That statement is not in accord with GR. Time moves slower only when compared between varying gravitational potentials. Yes the universe was more dense in the past, but the entire universe was more dense. There was no varying regions of gravitational potential.
In the huge gravity of the early universe time must have flowed slower RELATIVE to the almost infinitely less compacted universe of present time
My point is; time moves slower in colossal gravity fields, how did our universe overcome this apparent paradox in its creation?, because physics tells us in an infinite gravity field like, the singularity, time must have stood still; but it did not luckily for us
Hi ,
I think that time only exists where there is a flow of entropy in the system , cause and effect if you like
At absolute zero would time flow?
Movement and time are interlinked, without movement we would have no concept of time e.g. revolution of the earth around the sun.
If we accept Einstein then time simply could not have moved at the moment of creation within the infinite gravity field of the singularity, if you get my drift;but it did.
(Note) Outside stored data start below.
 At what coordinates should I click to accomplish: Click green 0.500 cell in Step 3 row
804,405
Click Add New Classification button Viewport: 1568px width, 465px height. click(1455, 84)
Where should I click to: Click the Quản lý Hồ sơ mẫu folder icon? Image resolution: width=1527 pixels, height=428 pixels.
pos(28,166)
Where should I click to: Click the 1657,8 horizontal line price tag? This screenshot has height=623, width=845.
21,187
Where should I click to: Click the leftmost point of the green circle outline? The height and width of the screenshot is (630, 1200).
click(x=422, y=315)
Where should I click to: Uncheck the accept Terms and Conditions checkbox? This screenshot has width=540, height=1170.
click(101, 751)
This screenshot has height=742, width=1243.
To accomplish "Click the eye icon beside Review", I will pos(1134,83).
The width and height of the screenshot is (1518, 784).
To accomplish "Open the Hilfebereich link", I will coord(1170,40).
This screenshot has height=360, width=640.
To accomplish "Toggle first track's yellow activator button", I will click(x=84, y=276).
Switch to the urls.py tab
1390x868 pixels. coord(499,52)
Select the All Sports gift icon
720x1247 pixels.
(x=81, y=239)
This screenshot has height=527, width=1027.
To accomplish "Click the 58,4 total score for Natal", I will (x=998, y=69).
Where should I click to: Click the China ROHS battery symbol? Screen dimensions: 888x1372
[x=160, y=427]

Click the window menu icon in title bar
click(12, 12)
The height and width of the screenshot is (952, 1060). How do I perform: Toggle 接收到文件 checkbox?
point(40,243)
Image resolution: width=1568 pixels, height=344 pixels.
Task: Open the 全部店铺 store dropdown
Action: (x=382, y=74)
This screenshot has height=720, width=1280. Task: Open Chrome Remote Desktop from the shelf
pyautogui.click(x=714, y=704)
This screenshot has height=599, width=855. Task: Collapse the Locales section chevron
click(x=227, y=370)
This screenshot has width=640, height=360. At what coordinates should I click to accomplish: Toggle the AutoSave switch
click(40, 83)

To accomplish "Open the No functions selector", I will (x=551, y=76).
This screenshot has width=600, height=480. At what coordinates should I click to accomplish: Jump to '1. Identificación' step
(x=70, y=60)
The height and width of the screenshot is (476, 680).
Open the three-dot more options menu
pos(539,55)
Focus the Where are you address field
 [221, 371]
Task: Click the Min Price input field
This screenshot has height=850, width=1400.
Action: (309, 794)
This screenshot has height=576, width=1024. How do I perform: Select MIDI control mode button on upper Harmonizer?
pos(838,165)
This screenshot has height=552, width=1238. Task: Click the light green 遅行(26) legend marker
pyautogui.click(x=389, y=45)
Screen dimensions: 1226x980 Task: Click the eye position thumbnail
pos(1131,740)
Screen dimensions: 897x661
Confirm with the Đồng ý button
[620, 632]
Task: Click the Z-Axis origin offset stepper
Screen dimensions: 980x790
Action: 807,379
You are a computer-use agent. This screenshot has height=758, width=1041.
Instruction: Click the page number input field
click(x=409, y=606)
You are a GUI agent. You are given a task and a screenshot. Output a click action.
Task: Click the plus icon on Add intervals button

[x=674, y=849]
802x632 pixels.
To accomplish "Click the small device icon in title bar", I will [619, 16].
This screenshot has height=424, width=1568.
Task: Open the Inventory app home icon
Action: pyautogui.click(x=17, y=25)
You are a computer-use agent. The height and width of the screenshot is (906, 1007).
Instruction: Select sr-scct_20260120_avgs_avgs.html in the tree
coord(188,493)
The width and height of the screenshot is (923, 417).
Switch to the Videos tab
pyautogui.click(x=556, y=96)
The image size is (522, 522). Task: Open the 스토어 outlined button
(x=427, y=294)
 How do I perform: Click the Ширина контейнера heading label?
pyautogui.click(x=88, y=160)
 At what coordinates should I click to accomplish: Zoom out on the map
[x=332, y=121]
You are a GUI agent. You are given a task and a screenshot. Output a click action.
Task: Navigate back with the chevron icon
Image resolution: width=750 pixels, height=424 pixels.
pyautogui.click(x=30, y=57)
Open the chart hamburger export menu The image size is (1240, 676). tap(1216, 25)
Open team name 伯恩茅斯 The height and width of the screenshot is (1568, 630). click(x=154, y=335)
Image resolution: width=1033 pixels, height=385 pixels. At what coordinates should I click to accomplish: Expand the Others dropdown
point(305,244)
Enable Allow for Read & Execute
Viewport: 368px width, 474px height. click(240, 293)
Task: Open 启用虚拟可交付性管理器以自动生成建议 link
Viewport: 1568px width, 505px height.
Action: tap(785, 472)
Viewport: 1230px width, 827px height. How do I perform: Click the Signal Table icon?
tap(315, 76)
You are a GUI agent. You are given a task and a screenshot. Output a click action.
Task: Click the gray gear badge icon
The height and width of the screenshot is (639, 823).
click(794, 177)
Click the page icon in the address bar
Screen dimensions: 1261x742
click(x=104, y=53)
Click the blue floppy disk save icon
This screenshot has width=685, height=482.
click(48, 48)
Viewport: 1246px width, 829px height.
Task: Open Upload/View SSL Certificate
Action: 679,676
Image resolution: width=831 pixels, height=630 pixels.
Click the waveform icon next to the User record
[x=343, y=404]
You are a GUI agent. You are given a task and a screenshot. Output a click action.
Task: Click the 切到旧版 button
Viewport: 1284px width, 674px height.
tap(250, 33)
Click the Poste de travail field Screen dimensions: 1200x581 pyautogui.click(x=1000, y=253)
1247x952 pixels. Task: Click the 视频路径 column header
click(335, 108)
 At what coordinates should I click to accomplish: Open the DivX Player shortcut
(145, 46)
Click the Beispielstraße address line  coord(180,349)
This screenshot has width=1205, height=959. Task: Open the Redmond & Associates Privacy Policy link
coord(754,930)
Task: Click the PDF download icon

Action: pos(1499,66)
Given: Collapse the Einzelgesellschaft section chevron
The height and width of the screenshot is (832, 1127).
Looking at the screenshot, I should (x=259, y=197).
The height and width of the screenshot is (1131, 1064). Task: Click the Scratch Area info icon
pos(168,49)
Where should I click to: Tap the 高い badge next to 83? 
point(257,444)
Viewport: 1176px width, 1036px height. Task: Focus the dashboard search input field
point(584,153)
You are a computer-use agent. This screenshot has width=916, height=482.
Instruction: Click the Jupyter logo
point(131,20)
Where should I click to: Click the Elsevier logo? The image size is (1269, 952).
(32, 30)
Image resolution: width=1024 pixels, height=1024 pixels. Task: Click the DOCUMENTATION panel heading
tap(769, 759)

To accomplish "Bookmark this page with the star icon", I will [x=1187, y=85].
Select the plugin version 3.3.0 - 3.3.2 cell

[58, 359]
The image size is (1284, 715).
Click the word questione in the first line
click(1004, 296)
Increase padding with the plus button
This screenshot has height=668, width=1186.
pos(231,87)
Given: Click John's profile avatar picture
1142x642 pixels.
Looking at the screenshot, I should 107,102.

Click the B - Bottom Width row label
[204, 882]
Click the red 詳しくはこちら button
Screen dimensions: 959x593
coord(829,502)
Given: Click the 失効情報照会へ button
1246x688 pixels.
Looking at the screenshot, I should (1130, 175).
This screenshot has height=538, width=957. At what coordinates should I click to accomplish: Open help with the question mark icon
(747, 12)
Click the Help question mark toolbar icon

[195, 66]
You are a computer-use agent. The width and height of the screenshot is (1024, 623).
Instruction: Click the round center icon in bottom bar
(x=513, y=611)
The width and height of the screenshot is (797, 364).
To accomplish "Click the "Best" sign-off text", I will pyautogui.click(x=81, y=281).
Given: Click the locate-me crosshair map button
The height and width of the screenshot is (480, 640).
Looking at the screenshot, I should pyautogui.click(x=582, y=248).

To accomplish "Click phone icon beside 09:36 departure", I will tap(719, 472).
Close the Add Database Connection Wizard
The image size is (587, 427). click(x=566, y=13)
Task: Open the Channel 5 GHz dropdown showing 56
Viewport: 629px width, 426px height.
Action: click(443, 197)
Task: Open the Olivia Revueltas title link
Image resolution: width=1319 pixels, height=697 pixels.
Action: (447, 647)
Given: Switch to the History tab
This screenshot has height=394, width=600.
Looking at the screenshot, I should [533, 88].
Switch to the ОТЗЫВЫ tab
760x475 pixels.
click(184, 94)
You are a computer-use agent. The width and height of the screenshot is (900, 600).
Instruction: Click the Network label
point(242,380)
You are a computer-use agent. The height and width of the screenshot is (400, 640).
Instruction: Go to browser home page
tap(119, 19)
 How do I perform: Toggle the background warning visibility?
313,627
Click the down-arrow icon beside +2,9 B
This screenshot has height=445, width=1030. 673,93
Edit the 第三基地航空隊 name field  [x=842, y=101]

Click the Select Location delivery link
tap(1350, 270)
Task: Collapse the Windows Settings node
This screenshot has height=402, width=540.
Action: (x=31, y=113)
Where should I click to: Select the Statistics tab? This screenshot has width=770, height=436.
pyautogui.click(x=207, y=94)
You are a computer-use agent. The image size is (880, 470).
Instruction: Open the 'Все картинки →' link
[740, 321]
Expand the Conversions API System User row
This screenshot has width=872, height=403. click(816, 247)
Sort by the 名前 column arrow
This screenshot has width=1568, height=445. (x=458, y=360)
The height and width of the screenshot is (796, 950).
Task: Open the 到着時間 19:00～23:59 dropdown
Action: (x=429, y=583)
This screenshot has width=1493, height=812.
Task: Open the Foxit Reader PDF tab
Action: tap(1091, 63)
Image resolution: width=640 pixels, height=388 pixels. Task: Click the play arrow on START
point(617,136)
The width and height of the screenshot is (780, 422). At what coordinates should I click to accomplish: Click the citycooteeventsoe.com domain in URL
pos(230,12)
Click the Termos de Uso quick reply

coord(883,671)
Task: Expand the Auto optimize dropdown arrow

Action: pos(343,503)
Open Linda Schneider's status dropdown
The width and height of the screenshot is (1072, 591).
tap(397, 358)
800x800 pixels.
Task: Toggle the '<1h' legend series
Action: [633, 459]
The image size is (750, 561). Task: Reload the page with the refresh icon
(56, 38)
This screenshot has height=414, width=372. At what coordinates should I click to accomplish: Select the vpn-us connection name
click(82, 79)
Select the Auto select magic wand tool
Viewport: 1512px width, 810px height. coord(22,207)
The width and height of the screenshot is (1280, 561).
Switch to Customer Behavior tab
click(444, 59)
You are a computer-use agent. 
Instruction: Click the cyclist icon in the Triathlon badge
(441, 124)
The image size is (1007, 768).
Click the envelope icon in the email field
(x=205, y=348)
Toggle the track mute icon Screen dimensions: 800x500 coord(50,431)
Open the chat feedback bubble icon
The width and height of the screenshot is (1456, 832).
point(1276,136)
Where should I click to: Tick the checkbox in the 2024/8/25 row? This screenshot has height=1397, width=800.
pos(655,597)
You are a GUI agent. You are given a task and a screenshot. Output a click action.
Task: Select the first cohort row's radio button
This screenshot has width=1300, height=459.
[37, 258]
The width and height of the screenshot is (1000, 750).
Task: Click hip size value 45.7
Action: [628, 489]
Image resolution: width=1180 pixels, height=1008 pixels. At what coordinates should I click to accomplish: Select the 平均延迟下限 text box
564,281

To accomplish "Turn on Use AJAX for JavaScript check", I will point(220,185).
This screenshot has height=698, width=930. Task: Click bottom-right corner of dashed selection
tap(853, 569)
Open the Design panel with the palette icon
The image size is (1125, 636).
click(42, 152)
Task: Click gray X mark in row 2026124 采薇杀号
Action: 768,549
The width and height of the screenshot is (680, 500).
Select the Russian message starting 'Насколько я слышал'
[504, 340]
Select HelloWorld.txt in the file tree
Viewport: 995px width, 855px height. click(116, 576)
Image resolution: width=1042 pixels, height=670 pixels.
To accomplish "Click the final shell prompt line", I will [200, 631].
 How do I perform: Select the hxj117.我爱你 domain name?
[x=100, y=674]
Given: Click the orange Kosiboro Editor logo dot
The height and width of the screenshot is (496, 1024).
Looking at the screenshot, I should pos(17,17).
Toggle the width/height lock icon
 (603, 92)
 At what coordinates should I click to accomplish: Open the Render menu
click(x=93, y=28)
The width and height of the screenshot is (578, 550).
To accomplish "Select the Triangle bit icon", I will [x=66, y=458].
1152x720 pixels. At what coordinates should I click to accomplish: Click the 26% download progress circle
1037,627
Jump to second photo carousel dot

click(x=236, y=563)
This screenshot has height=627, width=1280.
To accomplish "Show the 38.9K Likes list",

What was the mysterious force that drove and caused the early universe to emerge? Antigravity maybe?
Time is and never was physical. I don't see any examples to give it a physical entity. It only came into existence once our species needed to measure movements and cycles, it has never had a cause and effect on anything. Time can either move slow or fast because we can alter it, its manifested in our conscience. Thats why time fly's by when your having fun because your not paying attention to a number. The law of physics has never explained why time always points to the future, why it is linear. See the funny thing is time never reverses, its a one-way process, but no laws restrict it though. The usual explanation of this is that in order to specify what happens to a system, you not only have to specify the physical laws, but you have to specify some initial or final condition. The question is, Is time a fundamental property of reality or just the macroscopic appearance of things? Time may be an approximate concept that emerges at large scales-a bit like the concept of 'surface of the water,' which makes sense macroscopically but which loses a precise sense at the level of the atoms. Some say that time is a 'spatial dimension', but if it is a dimension, then how do we have the knowledge to question its existence if we can't even comprehend a fourth dimension? :brickwall:
You are wrong my friend it is a proved fact that time flows slower in a high gravity field as compared to a lesser one.
If you could hypothetically land on a neutron star and spend what you think is a day there you will find in that enormous gravity field a million years will have passed on earth with its lower gravity fields where time moved faster.
This has been proved by placing extremely accurate atomic clocks on both space craft and airplanes, syconising them with a clock on the ground and comparing the earth and atomic clocks later.
There is always a difference, time moves infinitesimally faster on the air-planes where the gravity is lighter than the higher gravity on earth
(Einstein Special Relativity) Check it out he was clever than yoou and I or definitely smarter than me
Say Alan lands on Jupiter!! interestingly, Albert Einstein's theory of general relativity - his theory of space, time and gravity (No longer theory) says that, due to the higher gravitational potential on Jupiter than on Earth, time as experienced by Alan is moving more slowly "relative" to time experienced by say James back on the Earth.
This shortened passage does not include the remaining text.